Type 1 diabetes is an autoimmune disease and sufferers are dependent on insulin; Type 2 diabetes, which accounts for more than 90 percent of all diabetes, is often associated with older age, obesity and physical inactivity. Sufferers can often feel better by controlling their diets and don’t always need insulin.
While Busby was in search for a correct diagnosis, his sponsors left him in droves.
“One of them told me they didn’t want to support an athlete who was chronically sick,” he said.
After he got the right diagnosis, and the insulin to combat it, Busby started looking for his second act.
In search of something different than racing, he took his cue from some of the great adventurers in his sport - among then, Jeremy Jones and the late Craig Kelly.

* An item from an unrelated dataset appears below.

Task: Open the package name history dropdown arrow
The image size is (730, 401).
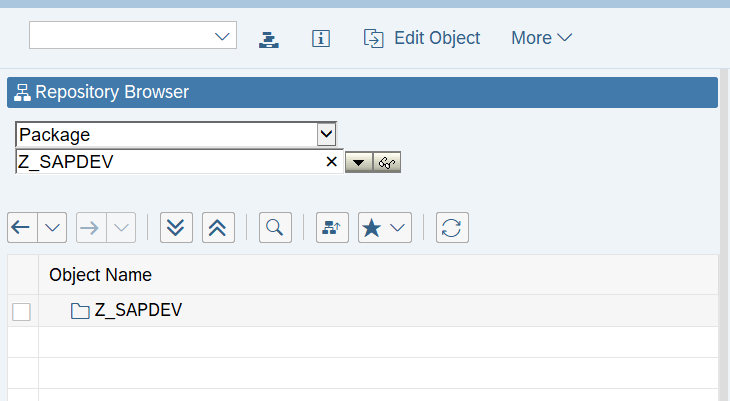Action: point(358,163)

To the backcountry he went.
“It’s the reason I got involved in the sport when I was 12 in the first place,” said Busby, who lives in Whitefish, Mont. “It’s the sense of adventure. The sense of getting away from it all. It’s the true spirit of snowboarding.”

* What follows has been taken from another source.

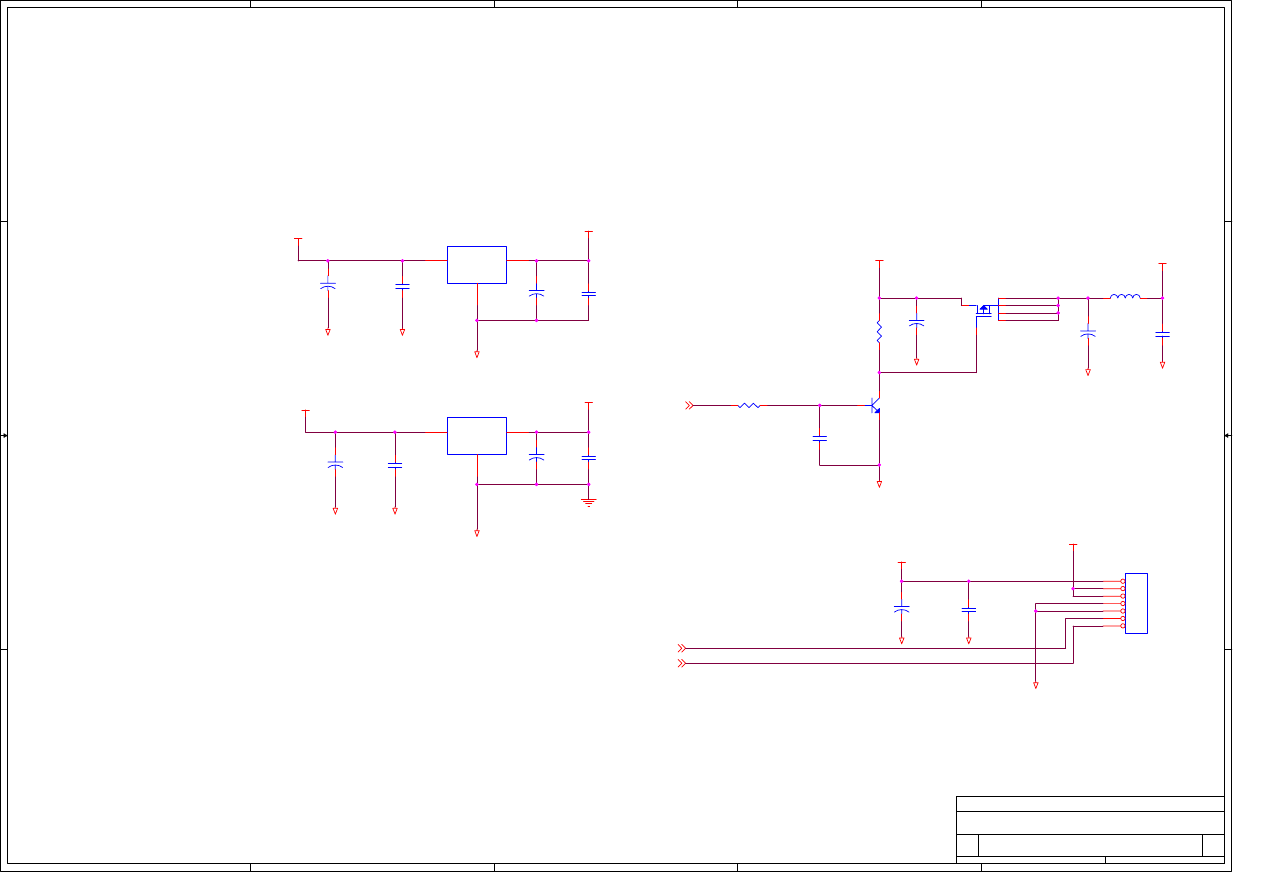Select the NPN transistor symbol
The image size is (1263, 893).
876,406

Busby founded a charitable organization, Riding on Insulin, that raises money to give kids with Type 1 diabetes the same chance at adventure Busby has enjoyed. Busby also touts the OmniPod, a tubeless insulin pump that allows him to regulate his insulin without the constant injections that many who have the disease need.
“If something went wrong while I’m in Antarctica, I might as well be on the moon if I need help,” he said. “I couldn’t afford to have my gear fail on me. My life depends on my gear.”
Among other places, Busby has ridden the backcountry in Tasmania, Norway’s Lyngen Alps, Kyrgyzstan, Patagonia and throughout the Canadian Yukon, Newfoundland and the United States.
Though the ascent in Morocco allowed him to cross the last continent off his list, he’s not done with his adventure.
He plans on leading a backcountry trip through Norway for people who have Type 1 diabetes. There’s a trip to Greenland in the works. He’s surrounding himself with people who have the same disease he has - spreading the word that anything is possible.
“You’re moving at your own pace and it’s your own two feet guiding you through it,” he said. “I’ve been able to meet amazing people, see amazing cultures and learn amazing things.”